The DRI is Applespeak for the directly responsible individual. This shared or common language makes it easy for people to understand; who to contact, who is the meeting owner on an agenda, or who is responsible for action after a meeting.

When a meeting is more

Recently, awarded the Creative Marketer of the Year award at the Cannes Lions Festival of Creativity, Lorraine Twohill, senior VP of global marketing for Google Twohill doesn’t follow former CEO Larry Page’s advice on meetings.

In interviews she speaks about appointing women to senior roles, diversity in the workplace, the need to mentor, and how important real people and real life is in marketing.

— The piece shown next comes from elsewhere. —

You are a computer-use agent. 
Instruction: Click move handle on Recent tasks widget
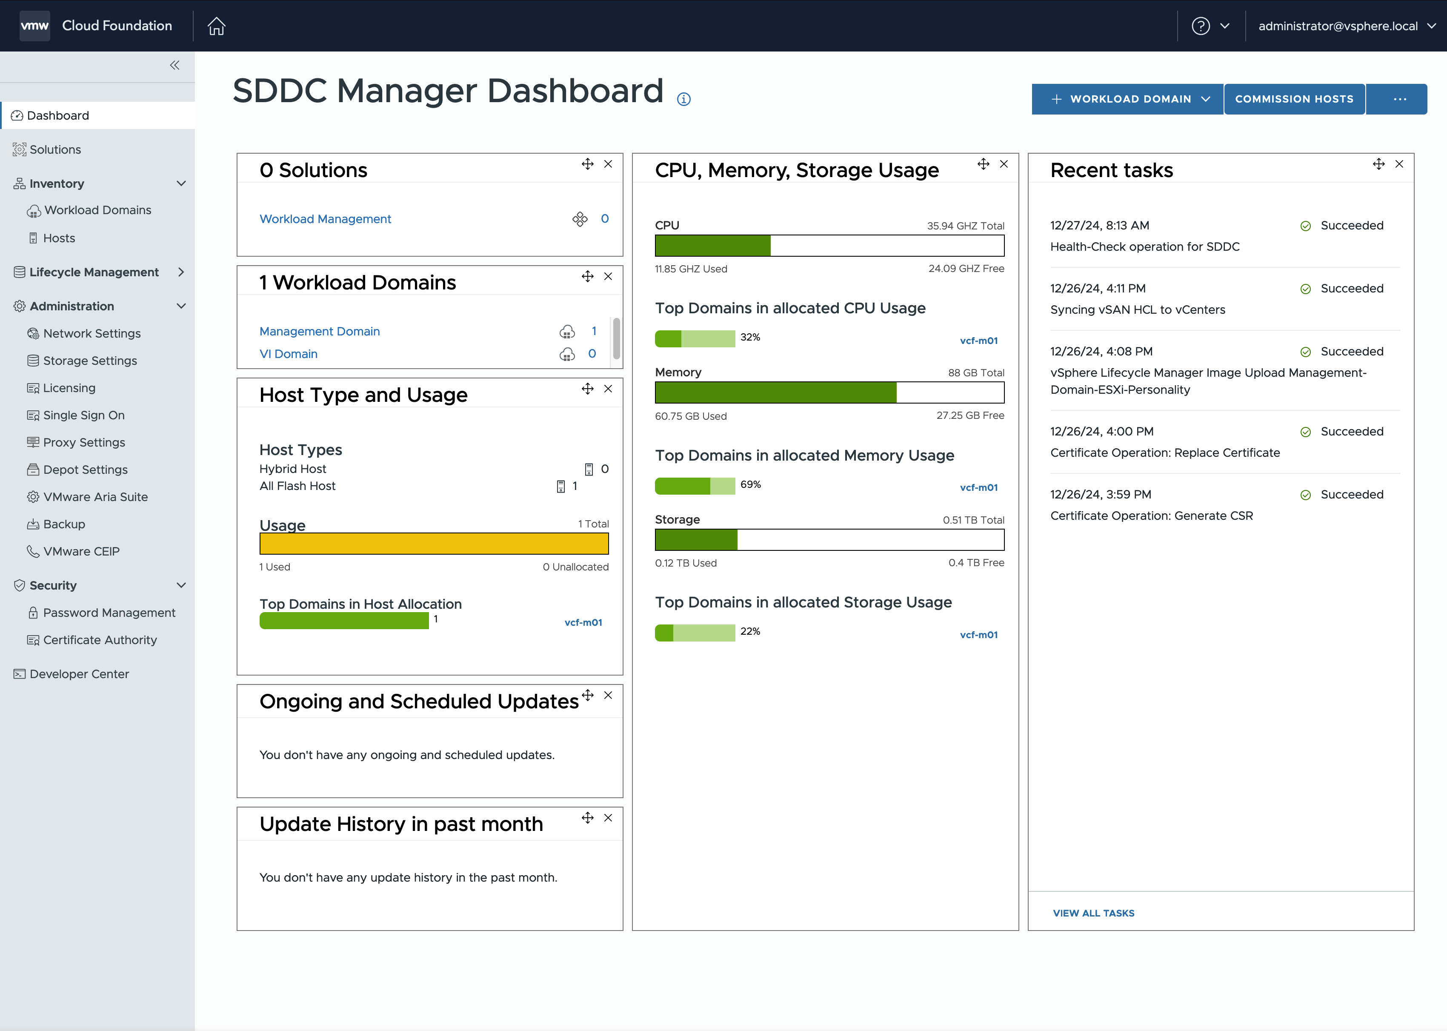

So, when she says, “I have between 17 and 20 meetings in a day. I’ll do stand-up meetings, walking one-on-ones. In my role, a lot of people want to run stuff by me, and I don’t want to be the bottleneck. I’m obsessive about making meetings highly productive.” you understand she is being a resource and coach as much as a decision maker in those meetings.

What you should get from meetings

Remember these five guidelines to help you decide if a meeting will be useful to you, what to ask for to improve a meeting, and if the meeting you are planning is needed at all.

  1. Is it a good use of your time? - Avoid the blanket invitation meetings, ask why you are needed or what is needed from you as attending may not even be necessary.

  2. What can’t you get via other means of communication? – use channels of communication effectively, meetings shouldn’t substitute for other channels of communication, build a culture of accountability for keeping abreast of communication.

  3. Focus meetings on collaboration which unearths new ideas and resolves challenges –progress updates can be done digitally

  4. Focus on what is most important – Starting with the most important item or making it the only item on the agenda and letting the most important participants speak early in the meeting.

  5. Clarity about what will happen next and who will do it – ask if it isn’t clear.